Let’s be real, sis—the rumors are true. Gay bars are no longer just for the gays. Whether it’s Drag Race on the flatscreens, Britney blasting from the DJ booth, or glitter confetti still stuck to the bathroom mirror from last weekend, straight girls have officially joined the party. And honestly? We love that for you. But before you strut in like it’s your personal runway, there are a few things you need to know.

This isn’t just another night at the same ol’ sports bar where Chad buys your rosé. Gay bars are sacred spaces. They’re where we’ve protested, performed, made out with strangers, cried over exes, and celebrated our queer joy. And if you’re stepping into our house, we’re going to need you to take your shoes off, metaphorically speaking.

So if you’re planning your next GNO at the gayborhood’s finest spot, here are 5 tips straight girls in gay bars need to commit to memory.

1. You’re Not the Main Character Tonight—And That’s Okay

We get it. You’re fabulous. That outfit is doing the most, and your contour is popping. But just because you’re used to being the center of attention at your usual spot doesn’t mean you’ll be the star of this show. In fact, you’re more likely to blend in next to a drag queen wearing six-inch heels, a lace bodysuit, and a wig that cost more than your monthly rent.
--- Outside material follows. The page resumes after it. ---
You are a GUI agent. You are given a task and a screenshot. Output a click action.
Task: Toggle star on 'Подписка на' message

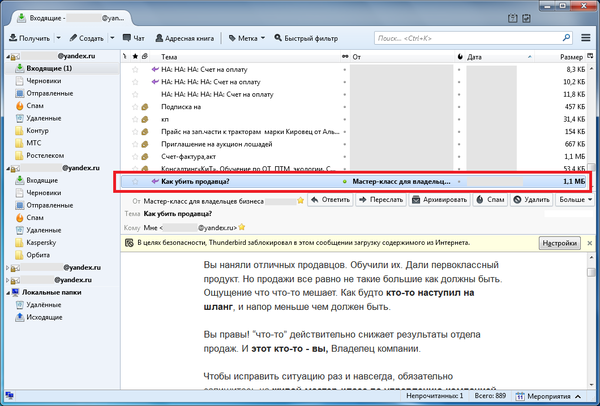136,105
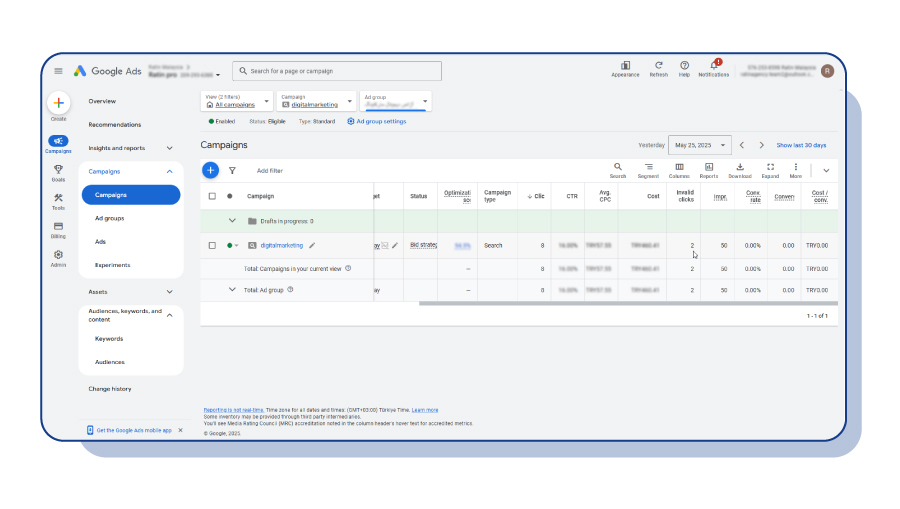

This isn’t the night for you to command the room. It’s the night to be a supporting cast member in your gay bestie’s main plot. Smile, sip your drink, and enjoy being in a space that isn’t about you for once.

2. You’re Paying for Your Own Drinks, Honey

We love you, truly. But gay bars aren’t the place to channel your inner flirty girl expecting free drinks just for showing up and tossing your hair. Your cute wink might get you a compliment, but it won’t get your tab covered.

In fact, many gay men are more likely to ask about your highlighter than offer to pay for your margarita. So do yourself a favor—bring your card, pack some cash, and keep it classy. That way, you can still tip the bartender who gave you that extra splash because he liked your vibe.

3. Be the Wing-Woman, Not the Vibe Killer

You’re there with your best gay, and he’s vibing with someone across the dance floor. This is not the time to hang onto him like a clutch bag. Let him mingle. Encourage him. Be his hype woman. If things are clicking, don’t block the blessing.

If you’re invited into the chat, great! But if not, give him space to flirt, connect, and maybe make out with someone who has an eyebrow piercing. You’re there to support, not sabotage.

4. Respect the Scene—and the Fantasy

Some gay bars are built for dancing. Some are for drag shows. Some are more leather harness, less crop top and cowgirl boots. And some, well… are for cruising, not cocktails.

Read the room. If your friends invite you to a spot that leans a little more risqué—like, say, a place named after the male anatomy—it’s okay to gracefully bow out. Not every queer space is designed for every guest. And that’s okay. Know when you’re welcome and when it’s time to peace out respectfully.

5. Ditch the Stereotypes and Bring the Energy

This isn’t Sex and the City, and no, ordering a cosmo doesn’t make you an honorary gay. What does? Being present, open, fun, and respectful. Skip the clichés and bring your authentic self.

Don’t gawk at drag queens like you’re watching a zoo exhibit. Don’t scream, “Yaaas queen!” every five minutes unless it’s warranted (and trust, you’ll know when it is). And please don’t ask someone if they’re a “top or bottom” five seconds after meeting them. That question expired in 2012.

Instead, show up, dance your heart out, tip your queens generously, and make unforgettable memories with your LGBTQ fam.

Final Thoughts for Our Favorite Straight Girls

We love that you’re out with us. We want you to feel welcome. But being a guest in queer spaces means knowing when to step back, when to hype others up, and when to just shut up and enjoy the show. If you can do that? You’re not just invited—you’re adored.